Rautahi doit-il encore répondre aux attaques de mauvaise foi ?
Une nouvelle fois, nous nous devons de réagir aux dernières déclarations hyprocrites et malhonnêtes d'OPTTA relatives aux rencontres engagées dès le mois d'octobre entre Gaston Flosse et Jean-Christophe Bouissou.
Faut-il rappeler que l'ouverture des discussions avec l'opposition début octobre a été, en toute transparence, annoncée préalablement aux leaders des partis de TTA, ainsi qu'au public, notamment en direct lors d'un journal télévisé de RFO et lors du débat télévisé qui a suivi ? !

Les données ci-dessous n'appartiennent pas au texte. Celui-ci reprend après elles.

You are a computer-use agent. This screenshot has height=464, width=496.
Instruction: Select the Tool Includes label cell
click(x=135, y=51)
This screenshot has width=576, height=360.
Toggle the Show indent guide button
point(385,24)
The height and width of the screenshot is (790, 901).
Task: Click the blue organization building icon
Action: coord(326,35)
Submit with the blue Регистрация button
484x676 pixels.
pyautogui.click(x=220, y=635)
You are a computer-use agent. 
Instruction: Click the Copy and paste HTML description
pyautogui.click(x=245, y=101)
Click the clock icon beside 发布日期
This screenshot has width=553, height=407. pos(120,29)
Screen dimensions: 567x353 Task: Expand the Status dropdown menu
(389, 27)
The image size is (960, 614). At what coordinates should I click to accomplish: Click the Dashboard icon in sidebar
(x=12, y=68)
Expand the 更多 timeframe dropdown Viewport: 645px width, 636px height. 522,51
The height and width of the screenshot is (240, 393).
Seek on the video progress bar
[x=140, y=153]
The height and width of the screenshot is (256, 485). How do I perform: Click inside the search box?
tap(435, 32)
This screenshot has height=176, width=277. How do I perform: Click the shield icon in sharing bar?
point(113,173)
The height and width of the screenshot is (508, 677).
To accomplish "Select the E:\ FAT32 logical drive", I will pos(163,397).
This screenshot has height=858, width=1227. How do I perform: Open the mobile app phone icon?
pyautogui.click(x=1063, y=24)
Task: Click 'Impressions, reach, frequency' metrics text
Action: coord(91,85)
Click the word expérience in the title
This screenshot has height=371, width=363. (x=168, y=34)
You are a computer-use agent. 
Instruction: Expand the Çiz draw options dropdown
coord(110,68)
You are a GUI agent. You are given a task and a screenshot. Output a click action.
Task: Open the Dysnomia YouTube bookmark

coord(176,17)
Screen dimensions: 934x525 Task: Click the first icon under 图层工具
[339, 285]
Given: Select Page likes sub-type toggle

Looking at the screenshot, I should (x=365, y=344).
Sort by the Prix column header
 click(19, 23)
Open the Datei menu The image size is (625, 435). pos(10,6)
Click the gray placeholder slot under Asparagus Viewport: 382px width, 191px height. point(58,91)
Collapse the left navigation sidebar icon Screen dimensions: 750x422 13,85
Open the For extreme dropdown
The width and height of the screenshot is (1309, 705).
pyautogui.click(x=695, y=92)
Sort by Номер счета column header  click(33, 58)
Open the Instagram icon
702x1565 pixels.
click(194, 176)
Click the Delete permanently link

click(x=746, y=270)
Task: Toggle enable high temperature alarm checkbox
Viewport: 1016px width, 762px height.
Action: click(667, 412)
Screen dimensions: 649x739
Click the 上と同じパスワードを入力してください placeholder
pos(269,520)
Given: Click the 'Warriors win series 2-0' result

Plus que de l'annoncer publiquement devant des milliers de lecteurs, auditeurs et téléspectateurs, Jean-Christophe Bouissou a défendu, dès le mois d'octobre, l'idée d'une Union de tous les partis pour élargir et conforter la majorité afin de mettre fin aux chantages perpétuels.
Cela avait d'ailleurs valu un comité de majorité exceptionnel de plusieurs heures largement relayé par les médias.
Oublier cet événement relève de la perte de mémoire ou d'une totale mauvaise foi !
RAUTAHI ne peut par ailleurs que regretter l'ouverture tardive de Tong Sang deux mois plus tard, engagée qu'après la perte d'une élue, mettant le pays dans le désarroi et l'attentisme pendant plusieurs semaines, sans majorité.
La seule motivation des élus de RAUTAHI, est le retour de la stabilité politique, essentielle à la relance économique locale, dans un contexte de crise mondiale sans précédent qui n'épargnera pas la Polynésie française.
A nouveau en retard sur le sujet, Tong Sang déclarait en décembre que "dans 6 mois, on ne parlera plus de la crise". Nous sommes heureux de constater qu'il a enfin compris la gravité de la situation.
Ces nouvelles attaques irresponsables et malhonnêtes, ne peut que conforter RAUTAHI dans ses choix.